K. Vanoirbeek
Digitalization Expert
Companies that don't optimize their processes lose ground. Not tomorrow — today. We explain why process optimization is no longer a luxury but a basic requirement for every growing business.
In a market that is changing faster than ever, the biggest competitive factor is no longer price or product — it is processes. Companies that can operate faster, smarter and cheaper than their competitors win. Companies that cannot are losing customers, employees and market share.
What does a non-optimized process cost?
- On average 20 to 30% of the working week is lost on tasks that could be automated
- Manual entry errors cost an average of €50 per error to correct
- Slow processes lead to lower customer satisfaction and more churn
- Manual work doesn't scale — growth requires proportionally more people
Process optimization is not the same as automation
A common mistake: automating a bad process. Then you do the same bad thing just faster. Real process optimization starts with understanding and redesigning the process itself — only then do you look at which steps can be automated.
Golden rule: optimize first, automate later. A good process that is automated delivers exponentially more than a bad process that is automated.

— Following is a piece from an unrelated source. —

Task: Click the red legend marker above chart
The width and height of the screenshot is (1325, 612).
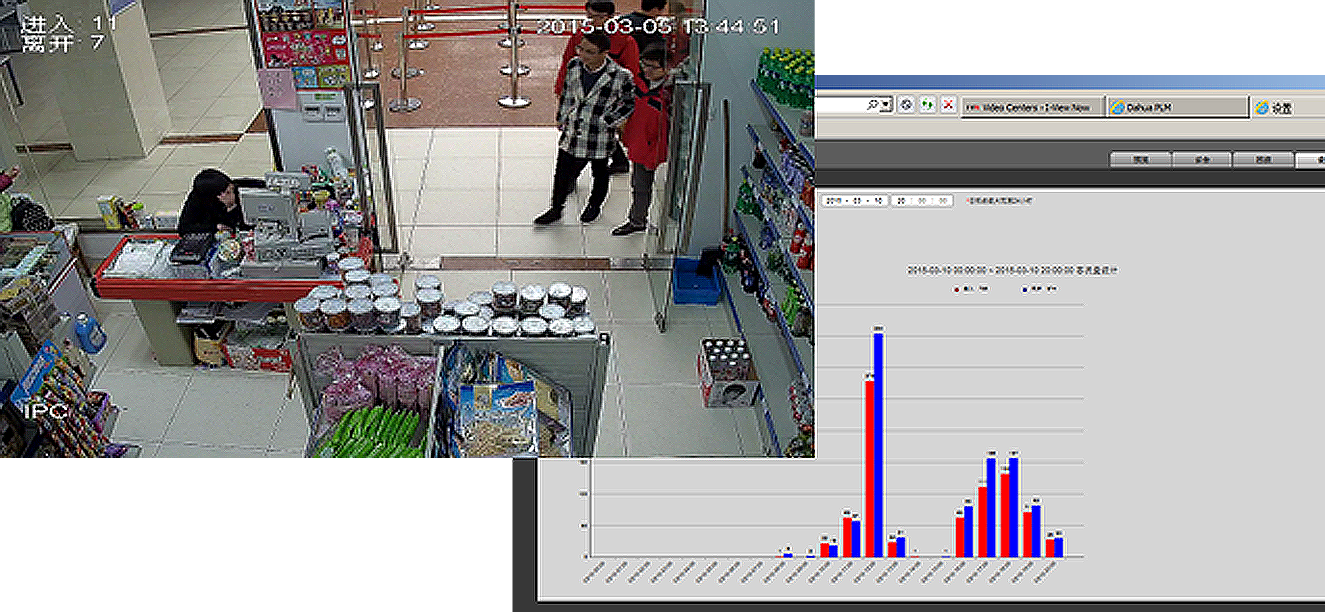Action: coord(956,289)
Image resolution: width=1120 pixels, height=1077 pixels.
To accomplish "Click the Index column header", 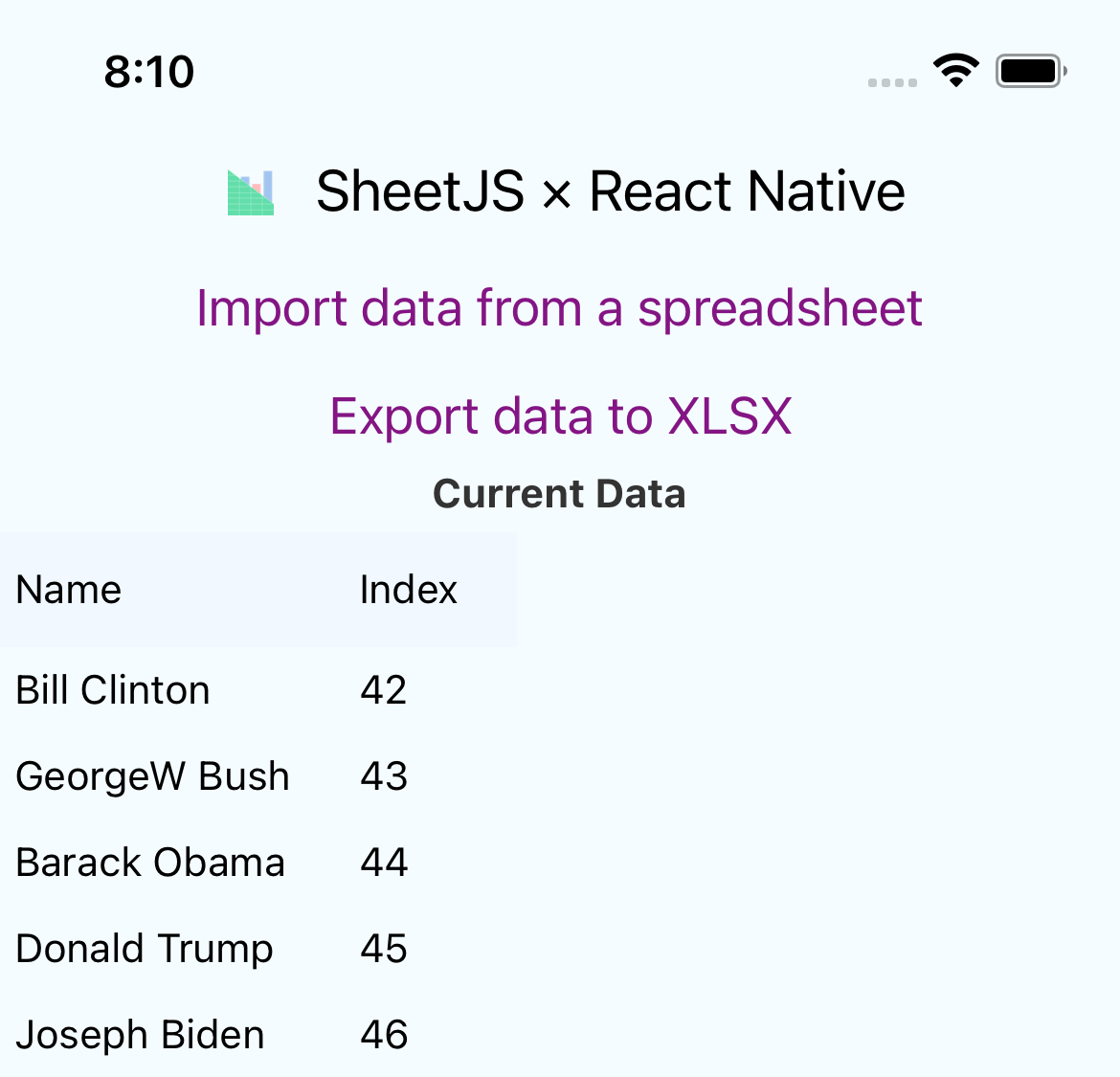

Three levels of process optimization
- Level 1 — Standardize: ensure everyone follows the same process in the same way
- Level 2 — Simplify: remove unnecessary steps, signatures and approvals
- Level 3 — Automate: let software execute the repetitive, rule-based steps
Most companies start with a process audit: a structured analysis of the most time-consuming processes. The result is a clear priority list: which processes deliver the most when optimized? That is the starting point of every successful digitalization project.